◆ **Text block**
--

A team of Colorado State University researchers has developed technology that can detect extremely small amounts of antibodies in a person's blood. Antibodies develop to infect cells or kill pathogens, essentially fighting off a bacteria or virus. The levels of antibodies in the blood can tell whether that person is sick.
Using a small wire that is one-fourth the size of a human hair, the researchers developed a sensor that can detect as few as 10 antibody molecules within 20 minutes. Standard medical testing requires billions or trillions of antibody molecules for detection and can take up to a day to process.
This type of cost-effective instrument could help clinicians treat diseases sooner in people and could be used in low-resource settings.
Results from the team's research will be published April 15 in Biosensors and Bioelectronics. The study, "An ultra-sensitive capacitive microwire sensor for pathogen-specific serum antibody responses," is published in advance online.
The limitations of standard medical testing
Currently, most U.S. medical offices and hospitals use the ELISA test to determine whether or not a person has a viral infection. ELISA stands for enzyme-linked immunosorbent assay.
It's a common test, but ELISA's sensitivity is relatively low, said Brian Geiss, a senior author on the study and an associate professor in the Department of Microbiology, Immunology, and Pathology. This means that clinicians need a fairly high number of antibodies in a person's blood to get a positive test result. It also often takes seven to 10 days after an infection for the test to register.
Down to the wire
Using what Geiss described as very simple technology, the research team chemically attached proteins related to Zika and chikungunya viruses to inexpensive small gold wires. These particular viruses, along with West Nile and dengue, are transmitted by infected mosquitoes. Medical laboratories use these proteins in ELISA tests to look for antibodies that have developed to fight infections.
Next, they ran an electrical current through the wire, creating a charge on the wire similar to that of a battery.
The researchers then added antibodies to bind to the viral proteins on the wire, which increased the mass on the outside of the wire. This also increased the ability of the wire to hold the charge. They then measured the change in mass to quantify the number of antibodies on the surface of the wire.
Three researchers, three different colleges
The research builds off work from the lab of Professor Chuck Henry in the Department of Chemistry. Henry, a co-author on the paper, and his lab have developed several simple, inexpensive electrochemical devices over the last 10 years.
Professor David Dandy, also a senior author on the paper and head of the Department of Chemical and Biological Engineering, said he was surprised about the device's sensitivity.
"We found that we could get very high specificity for confirming a viral infection," Dandy said. In addition, the research team did not see any reaction or reactivity from antibodies targeting other viruses, which can sometimes lead to false positive test results.
The scientists each brought unique skill sets and expertise to the table for this project, which led to the group's success.
"This type of research project is something that none of us could do on our own," said Geiss, adding, "we synergized our efforts to come up with new solutions to problems we're hoping will eventually be used in clinical settings."
The research team now hopes to combine this discovery with viral detection research they previously published to create a single system that can detect both viruses and antibodies against the viruses in patient samples.
"We hope that it can be used for point-of-care diagnostics, and that it can be developed into a compact hand-held system that can be used in the clinic or in resource-limited areas," said Geiss.
This type of device could also be used in agricultural settings for livestock disease surveillance and environmental sensing.
Lei Wang, who recently received a doctorate from CSU through the School of Biomedical Engineering and is now a postdoctoral fellow at the Massachusetts Institute of Technology, is the lead author of the study.
Jessica Filer, who recently received a doctorate from CSU through the Cell and Molecular Biology program, and Meghan Lorenz, an undergraduate research assistant, also are co-authors of the study.

--

◆ **Supplied material**
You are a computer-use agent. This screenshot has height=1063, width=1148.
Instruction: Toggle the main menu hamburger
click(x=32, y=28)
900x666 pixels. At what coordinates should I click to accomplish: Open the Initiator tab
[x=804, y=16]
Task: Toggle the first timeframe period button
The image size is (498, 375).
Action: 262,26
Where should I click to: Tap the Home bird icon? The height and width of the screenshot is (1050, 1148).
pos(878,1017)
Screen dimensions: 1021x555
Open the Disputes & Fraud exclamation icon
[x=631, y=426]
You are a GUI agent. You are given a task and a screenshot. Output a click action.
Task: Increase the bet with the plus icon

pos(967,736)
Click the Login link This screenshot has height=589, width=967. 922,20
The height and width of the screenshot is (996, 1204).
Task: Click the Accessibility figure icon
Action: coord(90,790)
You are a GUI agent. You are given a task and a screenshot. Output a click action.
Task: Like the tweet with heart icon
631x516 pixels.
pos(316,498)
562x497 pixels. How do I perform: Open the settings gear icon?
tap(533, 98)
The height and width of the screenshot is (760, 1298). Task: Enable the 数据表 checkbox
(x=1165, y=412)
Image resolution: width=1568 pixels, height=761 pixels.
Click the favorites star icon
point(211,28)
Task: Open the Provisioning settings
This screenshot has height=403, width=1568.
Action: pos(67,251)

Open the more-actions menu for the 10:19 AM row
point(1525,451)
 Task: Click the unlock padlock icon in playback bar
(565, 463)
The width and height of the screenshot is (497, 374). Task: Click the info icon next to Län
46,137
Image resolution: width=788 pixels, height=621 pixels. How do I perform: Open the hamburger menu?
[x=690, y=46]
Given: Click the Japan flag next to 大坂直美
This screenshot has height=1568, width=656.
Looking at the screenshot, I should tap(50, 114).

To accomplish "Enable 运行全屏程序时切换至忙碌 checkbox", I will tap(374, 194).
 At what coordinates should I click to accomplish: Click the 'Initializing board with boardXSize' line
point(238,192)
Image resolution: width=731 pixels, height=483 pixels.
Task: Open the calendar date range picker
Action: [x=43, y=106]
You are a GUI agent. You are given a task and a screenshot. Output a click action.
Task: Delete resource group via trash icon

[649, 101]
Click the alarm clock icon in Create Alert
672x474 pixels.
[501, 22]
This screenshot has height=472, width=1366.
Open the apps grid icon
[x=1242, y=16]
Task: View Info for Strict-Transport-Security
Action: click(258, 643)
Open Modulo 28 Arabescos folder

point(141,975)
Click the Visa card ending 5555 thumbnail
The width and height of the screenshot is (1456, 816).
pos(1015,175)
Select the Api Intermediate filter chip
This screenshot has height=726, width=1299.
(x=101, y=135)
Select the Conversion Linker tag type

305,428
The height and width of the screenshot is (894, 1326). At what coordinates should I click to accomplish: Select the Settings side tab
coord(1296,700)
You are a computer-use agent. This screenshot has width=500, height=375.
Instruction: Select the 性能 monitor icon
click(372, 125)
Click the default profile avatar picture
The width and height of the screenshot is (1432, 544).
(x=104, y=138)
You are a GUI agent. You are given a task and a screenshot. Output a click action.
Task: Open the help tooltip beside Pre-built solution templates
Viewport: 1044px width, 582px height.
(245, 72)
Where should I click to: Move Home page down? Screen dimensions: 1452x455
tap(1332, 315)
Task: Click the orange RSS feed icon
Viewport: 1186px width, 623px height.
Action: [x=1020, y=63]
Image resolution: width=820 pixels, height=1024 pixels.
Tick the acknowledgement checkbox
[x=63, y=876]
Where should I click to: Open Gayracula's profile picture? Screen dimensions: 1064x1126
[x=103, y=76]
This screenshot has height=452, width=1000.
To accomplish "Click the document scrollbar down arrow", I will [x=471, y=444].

--

◆ **Problems and tasks**
1 - Rewrite the article on the antibody sensor from "The scientists each" to "in patient samples.", putting "researchers" in place of "scientists".
2 - Name every virus mentioned in the article on the antibody sensor.

◆ **Answer list**
1 -
The researchers each brought unique skill sets and expertise to the table for this project, which led to the group's success.
"This type of research project is something that none of us could do on our own," said Geiss, adding, "we synergized our efforts to come up with new solutions to problems we're hoping will eventually be used in clinical settings."
The research team now hopes to combine this discovery with viral detection research they previously published to create a single system that can detect both viruses and antibodies against the viruses in patient samples.

2 - Zika, chikungunya, West Nile, dengue